Don't give me that shit. I heard from Maud: you found out when the papers had been signed. Look at Claude's teeth, like punk from a rotten stump! Look at Corny envying us because we can eat regular food! You-"

But the tension overcame Corny at that point. It was always stress that brought on his attacks. He collapsed into his plate, face down, shattering it and spattering his special mush all over everywhere. As Maud and Christy rushed to attend him, Hugh delivered his parting shot.

"You and your ancestors treated the world like a fucking great toilet bowl. You shat in it and boasted about the mess you'd made. And now it's full and overflowing, and you're fat and happy and black kids are going crazy to keep you rich.
Goodbye
!"

He slammed the door as hard as he could when storming out, hoping the crash might shake down the portrait of Jacob Holmes Bamberley I.

But the nail was too solidly imbedded in the wall.

NOT MAKING HEADLINES


guilty of using brominated vegetable oil, an illegal
emulsifying agent. Despite defense submissions that no harm had
been proved to anyone who ate the food in question, the company
was fined one hundred dollars. Now the weather. SO , ozone and
2

lead alkyl counts all remain high

A CALL TO ALMS

Outside the gray stone house that Michael Advowson called home, on the gray road, a green official car was standing, the dirty rain smearing its smart paint. He ignored it. He ignored, equally, the man in the fawn raincoat who rose to meet him in the hallway-or would have done so, but that the stranger blocked the door to his surgery, and Advowson was carrying a bleeding child in his arms, crying at the top of her lungs.

"Get out of my
way
!" he snapped, and shouldered the man bodily aside.

"But, doctor, this is-" The voice of his housekeeper, Mrs. Byrne.

"I know Mr. Clark! He was here last month! There, there, darling, it'll stop hurting soon. You be calm!" Laying the little girl on his examination couch. At once the white disposable cover turned bright red around her foot.

"Come inside and make yourself useful or get the hell out," he added to the man in the raincoat. "Better make yourself useful. Wash your hands, quick!" Meantime he was seizing from the cabinets around the room bandages, powders, a syringe, scissors to cut away the shoe and sock.

Taking an uncertain step into the room, Clark said, "What-ah-what happened?"

"Glass. Use that soap, the dark red one. It's antiseptic."

"I don't quite-"

"I said glass!" Michael soothed the little girl with a pat on the cheek.

She was so terrified she had wet herself, but that could be cleaned up in a moment.

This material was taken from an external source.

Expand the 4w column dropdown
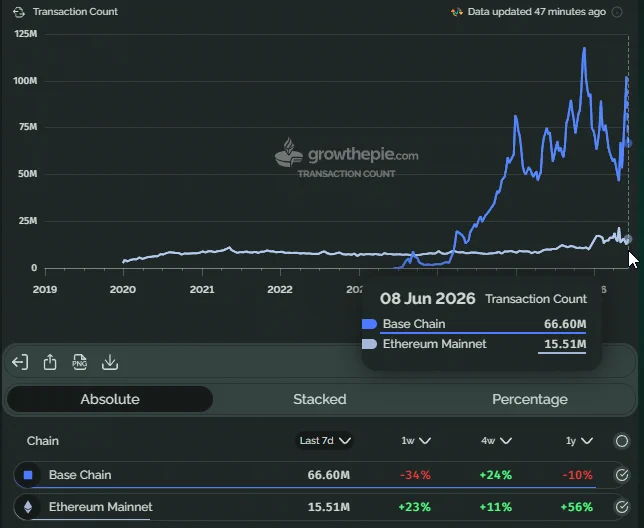 pos(497,441)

Continuing as he drove the needle of the syringe through the rubber seal of a phial: "She was playing up by the Donovan farm, where for years they used to dump rubbish. She trod on a broken bottle, and…"

With sudden perfectly-controlled strength he grasped the child's leg and held it still by force while he sank the needle home. Almost at once her eyelids closed.

"And she's likely to lose her great toe. Blood-poisoning too, unless we're quick. Is that your car outside, a government car?"

"Well-yes."

"Then maybe we shan't have to wait on an ambulance. My own car is in to be mended. Now come and help me. Do as I tell you, that's all."

Clark came: too young to be a father, perhaps, and live day and night with fear of what might happen to his or any child. The great toe had been wholly severed. Michael gave it to him to hold while he staunched the blood.

He was valiant, and at least managed to set the toe on a table before running from the room, and in a moment was heard vomiting on the lawn.

Yet he came back, which also was valiant, and held the toe while Michael secured it with rough rapid stitches-all according to principles enunciated in a medical journal from China (make sure you maintain the blood supply at all costs until there's time to match the nerves and muscles)-and then an ambulance arrived and Michael didn't need to requisition the government car after all.